Text: David Schnapp Fotos: Valeriano Di Domenico, Thomas Buchwalder, Marcus Gyger, Olivia Pulver, Lucia Hunziker, Tania Quispe
Aufsteiger des Jahres. Ihre Restaurants heissen gleich, gehören beide zur Giardino-Gruppe von CEO Philippe Frutiger, sie standen vier Jahre gemeinsam am Herd – und sind zwei der Aufsteiger des Jahres 2020 im GaultMillau: Rolf Fliegauf und Stefan Heilemann, die Küchenchefs der «Ecco»-Restaurants in Ascona, St. Moritz und Zürich, sind so etwas wie die bei der Geburt getrennten Zwillinge der Schweizer Spitzenküche.
Grosse Unterschiede. Trotzdem könnten sie unterschiedlicher nicht sein. Rolf Fliegauf war lange der molekularen und modernistischen Küche zugetan, Stefan Heilemann entstammt der strengen und klassischen Schule von Harald Wohlfahrt in der «Schwarzwaldstube», Deutschlands wohl prägendster Küchenchef der letzten 25 Jahre. Kann das gut gehen?
Heilemann: weniger Rahm und Butter. «Was in allen unseren Restaurants gleich anmutet, ist die Qualität der Produkte und der Dienstleistung», sagt Rolf Fliegauf. Dass die Küchen mittlerweile sehr unterschiedlich seien, war nicht so geplant. Zu Beginn wurden in Zürich Gerichte gekocht, die zuvor schon in Ascona serviert wurden. «Es ist letztlich aber eine natürliche Entwicklung, dass jeder Koch seinen eigenen Stil finde», sagt sein langjähriger Kollege Stefan Heilemann. Natürlich könne er nicht verleugnen, dass ihn die Lehre bei Harald Wohlfahrt in der Traube Tonbach geprägt hat: «Die Qualitätsansprüche an die Produkte und die Strukturen meiner Saucen sind die selben geblieben», sagt er. Aber er habe während der Zeit mit Fliegauf seinen Bedarf an Butter und Rahm dramatisch reduziert, sagt der 37-jährige lachend.

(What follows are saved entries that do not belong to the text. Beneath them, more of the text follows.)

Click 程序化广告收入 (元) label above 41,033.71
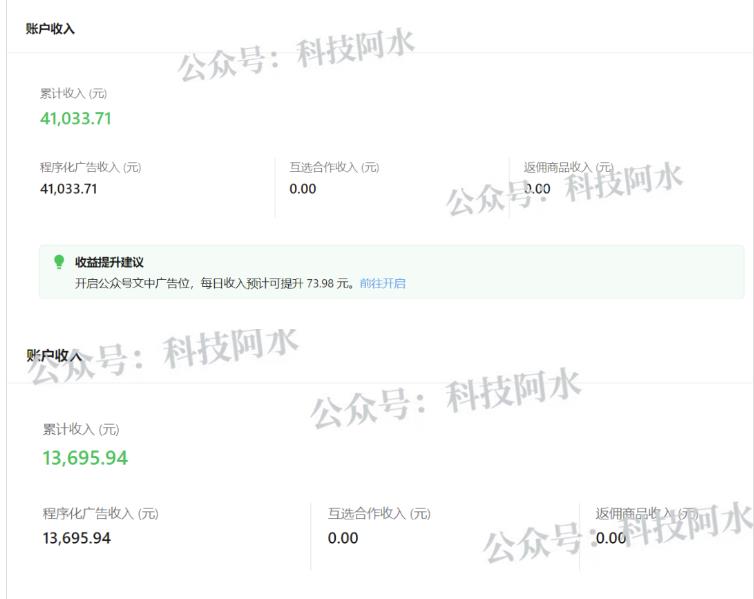754x599 pixels. (x=91, y=167)
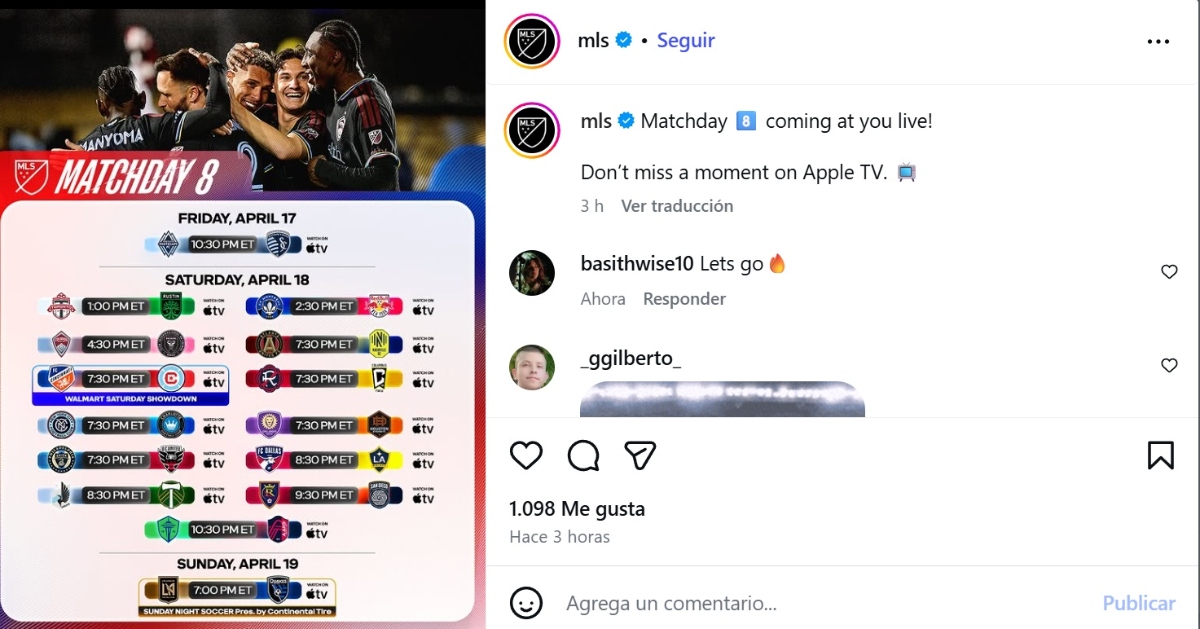
Task: Open the Matchday 8 schedule image
Action: (242, 314)

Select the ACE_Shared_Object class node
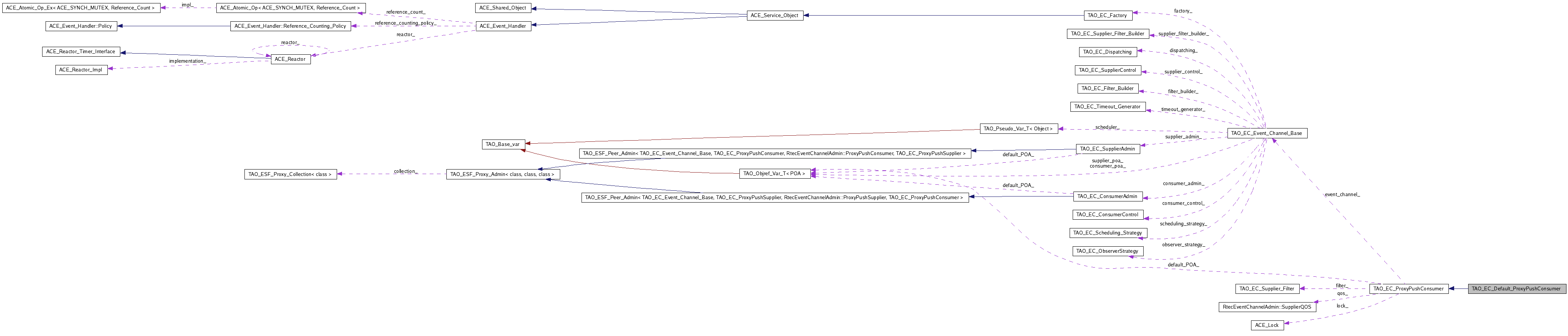click(503, 8)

Neue Leichtigkeit. Für beide «Ecco»-Küchen gilt: Leichtigkeit ist die neue Linie. Rolf Fliegauf erreicht sie durch Anlehnen an die japanische Geschmackswelt, mit Dashis und dem gezielten Einsatz von Säure. Bei Stefan Heilemann ist es die Liebe zur thailändischen Küche mit Frische, Schärfe und einer asiatischen Unbeschwertheit, die den Stil prägt. Die Entwicklung der beiden Köche in unterschiedliche Richtungen findet zweifellos auf höchstem Niveau statt – 18 Punkte und 2 Sterne in allen «Ecco»-Restaurants zeigen, dass sie auf dem richtigen Weg sind.
Fliegauf: weniger auf dem Teller. Im Falle von Rolf Fliegauf hat die Stilfindung einige Wendungen gewonnen. Seine Gerichten waren zeitweise geprägt von den technischen Errungenschaften der Molekularküche, wovon «nichts übrig geblieben ist», wie er heute sagt. Abgesehen vielleicht von einigen Techniken, die heute weltweit zum Standartrepertoire gehören. «Heute bin ich in der Rolle desjenigen der sagt, ‹das braucht es nicht›, während ich früher immer noch etwas mehr auf den Teller packen wollte», sagt der gereifte Küchenchef. Mit seinem reduzierten, leichten und frischen Stil ist er «zufriedener denn je». Im Winter zieht er jeweils von Ascona nach St. Moritz/Champfèr ins Giardino Mountain, wo die Saison seine Küche präge.
Zwei Handschriften. Vier Jahre lang haben die beiden ungleichen Zwillinge in Ascona und St. Moritz zusammengearbeitet, bevor Stefan Heilemann 2016 die Leitung der Filiale in Zürich übernommen hat. «Wir haben viel voneinander gelernt und uns gut ergänzt», sagt er heute. Sie hätten aus Klassik und Avantgardismus eine Einheit machen können, was ihm viel gebracht habe, so Heilemann. Das heute jeder seine eigene Handschrift pflege, sei gut fürs Geschäft, sagt Rolf Fliegauf: «Unsere Gäste kennen die Marke Ecco, sie wissen aber auch, dass sie in jedem Restaurant ein anderes Erlebnis bekommen und schätzen diese Abwechslung.» Rolf Fliegauf und Stefan Heilemann: zwei Stile und drei Restaurants auf dem Weg nach oben.